Sunday, February 1, 2009

Thank-you notes are still effective in e-mail world

If you think thank-you notes aren't effective, let me tell you a story.

First, let me set the stage. In the earliest days of CNN, the newsroom was housed in the basement of a former country club. There were a couple of satellite dishes, huge satellite dishes, and the "network" consisted of Atlanta, Washington, San Francisco and New York.


All of us worked ridiculous hours and took bets on whether or not we would be paid at the end of the week. It was terrific fun and very exciting.

CNN was known as the Chicken Noodle Network and "serious" journalists thought that those of us who joined forces with Ted Turner just didn't get it. The hard newsmakers put us last in the list of news outlets they considered for interviews.

During the first two years of CNN's existence, Katie Couric and I learned journalism side by side as part of a six-person team that produced a live two-hour news program five days a week.

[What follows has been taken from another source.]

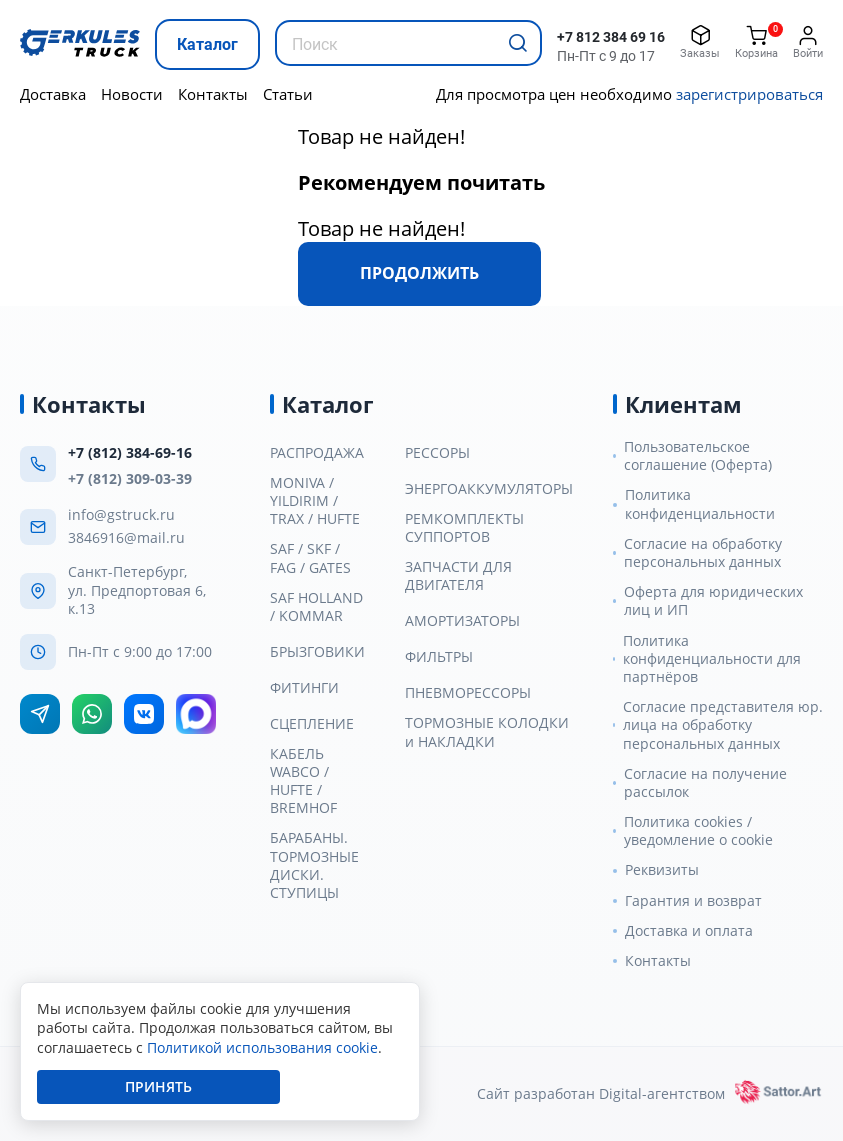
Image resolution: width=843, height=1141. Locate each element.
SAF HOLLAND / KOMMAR (316, 607)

I was a lowly assistant to the real pros who anchored the show. While the anchor team had a fine reputation as serious journalists, trying to book interviews with the heavyweights on that show was no easy task.

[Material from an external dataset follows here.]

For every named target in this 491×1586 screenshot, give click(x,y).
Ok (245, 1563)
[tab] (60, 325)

We did, however, finally convince Henry Kissinger to grant us an interview. Once the interview was over, I was eager to set the anchors and CNN apart. So I wrote a thank-you note, signed by the anchors thanking the secretary of state for taking the time to be interviewed.

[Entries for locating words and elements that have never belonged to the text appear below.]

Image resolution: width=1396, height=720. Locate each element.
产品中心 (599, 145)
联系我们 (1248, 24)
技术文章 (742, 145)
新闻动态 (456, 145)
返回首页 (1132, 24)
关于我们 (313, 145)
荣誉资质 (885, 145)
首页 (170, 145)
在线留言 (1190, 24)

The response was immediate. Kissinger sent word back to us that it was the first time anyone from the press had thanked him for an interview. To say it "set us apart" doesn't quite capture the effect that note had.

You may think the time for handwritten notes has passed. But now more than ever, in an e-mail world where everyone succumbs to the temptation to quickly write an electronic thank you to someone for his time or efforts, notes can make a big difference.

Keep it short, spell the names and write the address correctly (even if it means a phone call or two to double check) and always make it handwritten.